Main oil line (MOL) pumps are responsible to deliver the partially stabilized crude oil from an offshore oilfield to a processing and storage facility where oil is exported through a loading station. MOL pump is categorized as a critically rated machine due to the fact that the consequences of its failure leads to major business and operational interruption, mainly production loss. This paper studies a failure prevention approach of MOL pump due to excessive vibration using actual site measurements, engineering test runs, and finite element analysis to predict the failure and maximize pump reliability.
=======
■ **REQUIRED TASKS**:
1. Copy the stretch of the MOL pump passage above from "Main oil line" through "maximize pump reliability.", word for word.
2. Carry on the MOL pump vibration passage above, starting right after its final sentence.

■ **RAW DATA**:
=======
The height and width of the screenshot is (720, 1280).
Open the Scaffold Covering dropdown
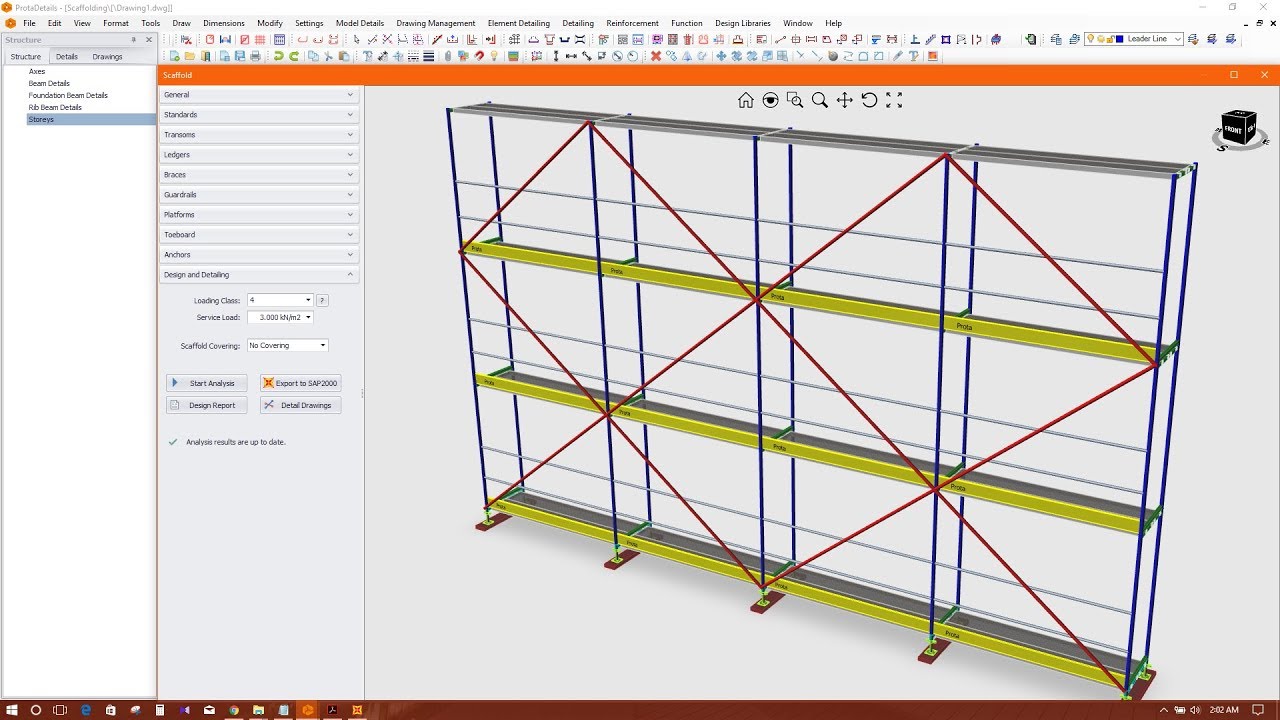tap(288, 345)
=======
■ **ANSWERS TO THE TASKS**:
1.
Main oil line (MOL) pumps are responsible to deliver the partially stabilized crude oil from an offshore oilfield to a processing and storage facility where oil is exported through a loading station. MOL pump is categorized as a critically rated machine due to the fact that the consequences of its failure leads to major business and operational interruption, mainly production loss. This paper studies a failure prevention approach of MOL pump due to excessive vibration using actual site measurements, engineering test runs, and finite element analysis to predict the failure and maximize pump reliability.

2.
This study presents a case of a MOL pump operating with vibration levels, at the drive-end bearing housing of the electric motor driver, beyond the allowable limits. This was initially experienced during the Factory Acceptance Test at the vendor premises. Vendor carried out corrective measures to overcome this unacceptable mechanical condition including, baseplate leveling, soft-foot check, rotor balancing and alignment. However, no significant improvements were achieved with these measures. Nevertheless, the pump package was sent to the construction yard to avoid delays to the project, at which the vibration issue was persisted leading to availability and reliability concerns. A detailed three-dimensional finite element (FE) model of the pump baseplate is built to simulate its dynamic behavior. Actual site vibration survey was carried out and measurements were collected, analyzed and compared to the FE predictions. Mitigation measures to overcome this excessive vibration are provided.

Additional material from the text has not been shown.